Binance has been accused of operating a “web of deception” after being slammed with yet another court suit by US financial regulators.
The Securities and Exchange Commission (SEC) stated that the trading platform violated standards intended to protect investors in order to continue operating in the United States.
The company is also accused of misusing customer funds.
Binance stated that it will “vigorously” protect the platform.
“While we take the SEC’s allegations seriously, they should not be the subject of an SEC enforcement action,” the company stated, adding that it was in talks with the agency.
According to the lawsuit, authorities’ “misguided and conscious refusal to provide much-needed clarity and guidance to the digital asset industry” is an example of their “misguided and conscious refusal.”
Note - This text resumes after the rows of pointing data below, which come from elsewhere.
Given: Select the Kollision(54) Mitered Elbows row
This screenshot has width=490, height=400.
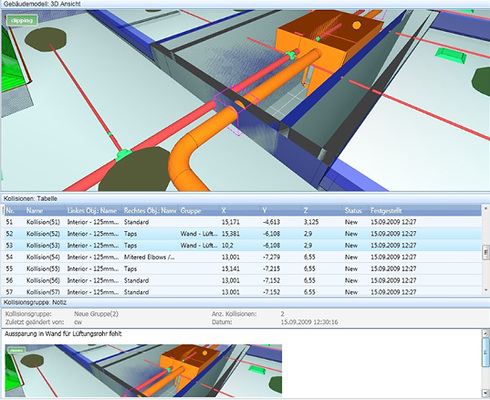Looking at the screenshot, I should click(242, 257).
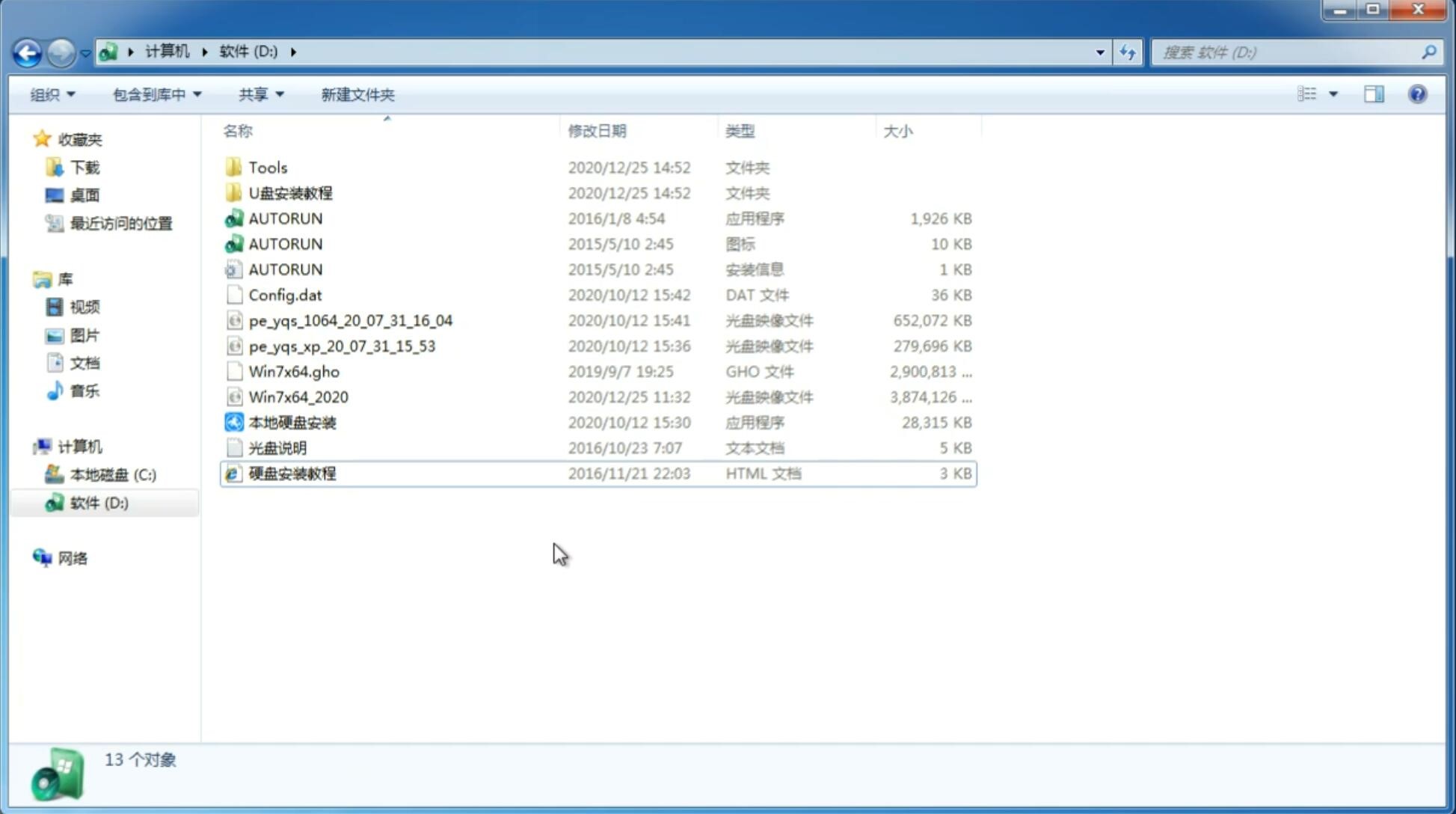Open pe_yqs_xp disc image file
1456x814 pixels.
[x=342, y=345]
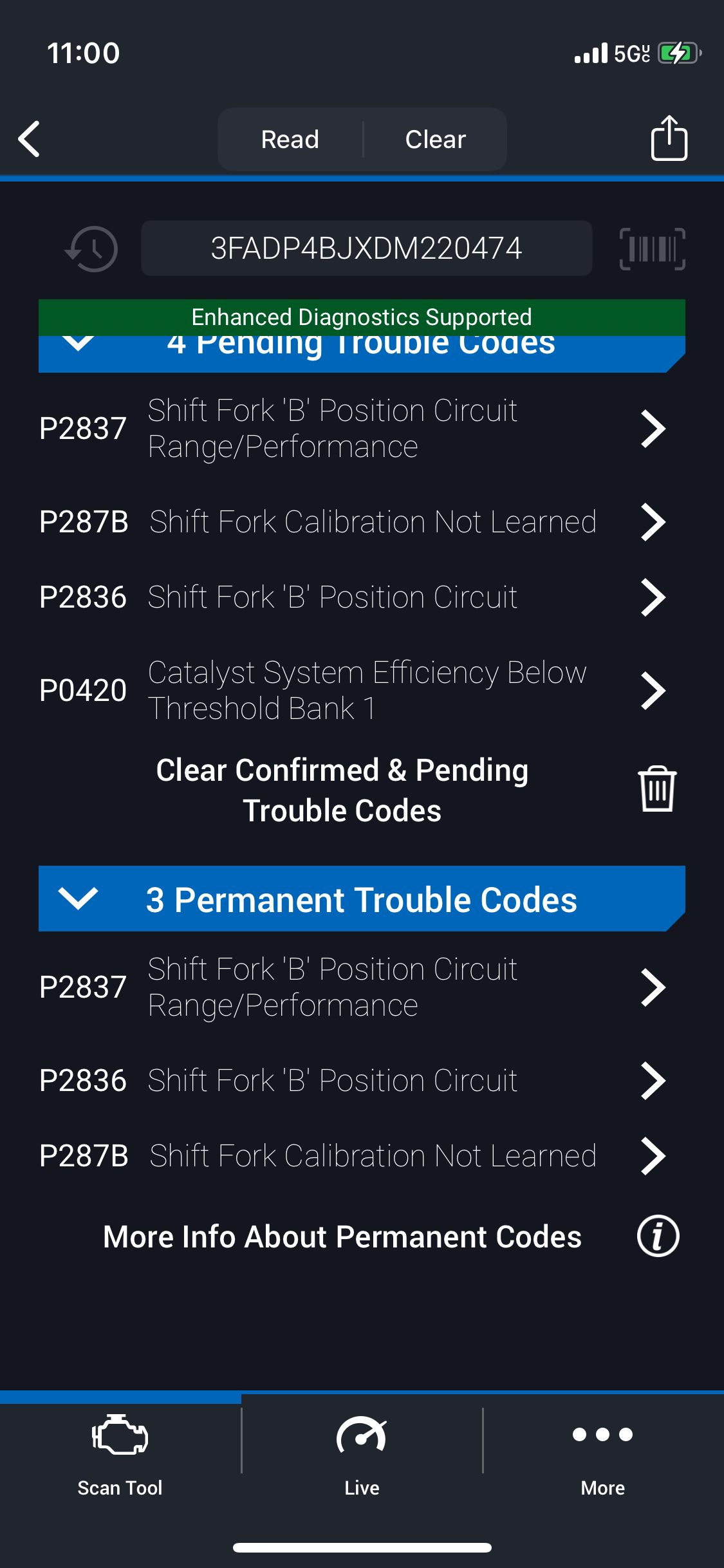Edit the VIN number field
This screenshot has width=724, height=1568.
pos(366,248)
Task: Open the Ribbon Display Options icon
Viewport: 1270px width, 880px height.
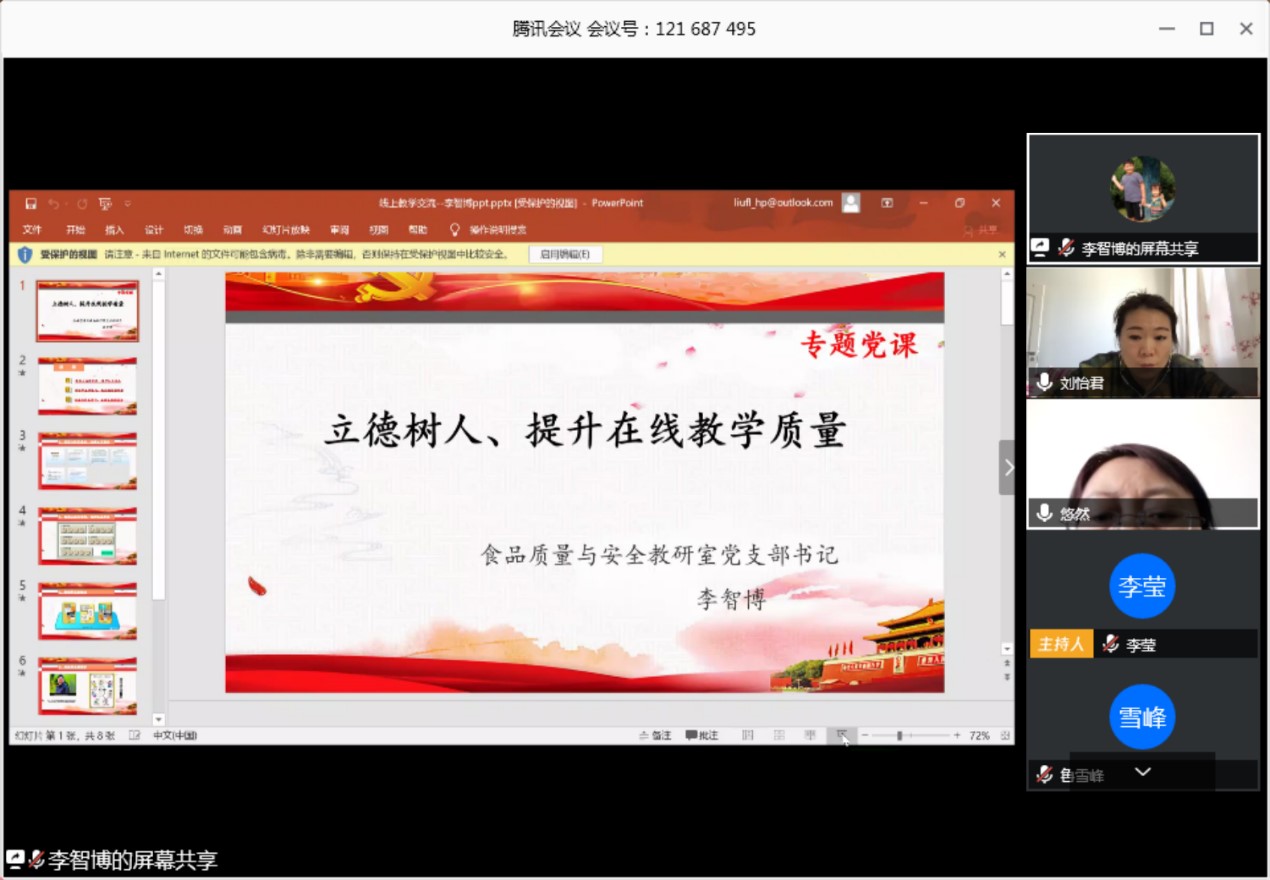Action: [887, 203]
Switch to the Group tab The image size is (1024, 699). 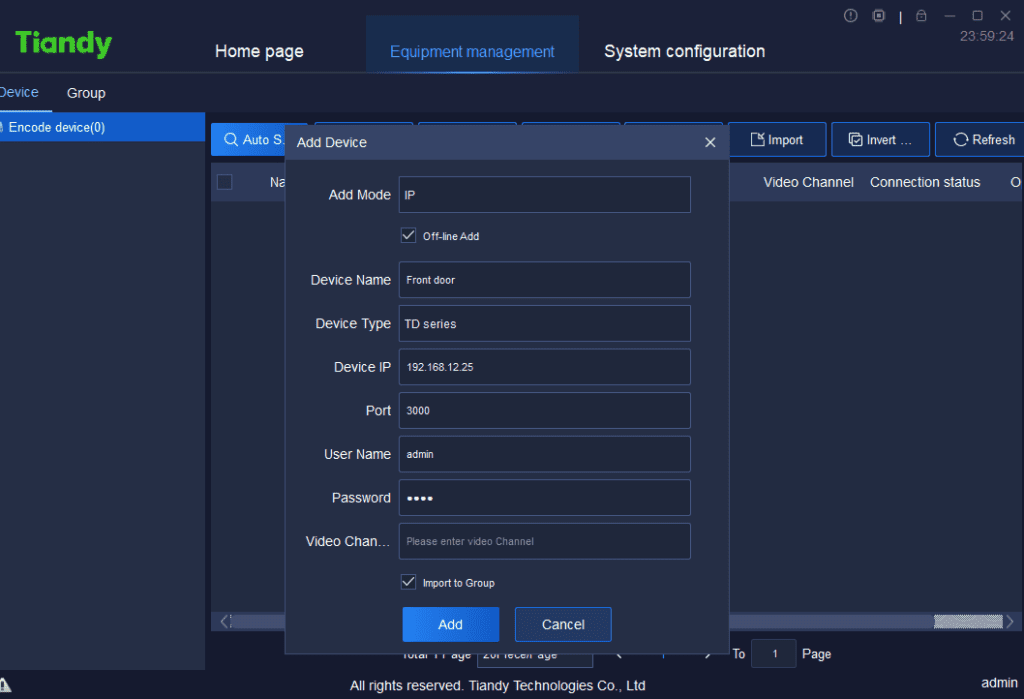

It comes as US regulators step up their inspection of the crypto business, promising to use existing laws to weed out fraud and other concerns, a task that became more pressing following the catastrophic collapse of Binance rival FTX last year.
Another US financial authority, the Commodity Futures Trading Commission, filed its own case against Binance in March, accusing it of operating illegally in the country.
Binance has been charged of violating US financial laws.
The crypto-giant FTX has declared bankruptcy.
The SEC stated in its filing on Monday that Binance and its founder, Changpeng Zhao, had demonstrated “blatant disregard of federal securities laws and the investor and market protections these laws provide” in order to benefit themselves.
It claimed that the company, which operates in 100 countries and is the world’s largest crypto trading platform, unlawfully solicited investors and customers, misrepresented the degree of trading on the platform, and misrepresented its oversight and risk precautions, allowing it to earn at least $11.6 billion in revenue from US customers between June 2018 and July 2021.
“We allege that Zhao and Binance entities engaged in an extensive web of deception, conflicts of interest, lack of disclosure, and calculated evasion of the law,” SEC Chair Gary Gensler said in a statement announcing the case.
“The general public should exercise caution before investing any of their hard-earned assets with or on these illegal platforms,” he added.
The legal battle caused the price of Bitcoin, the most well-known crypto currency, to fall by 5%.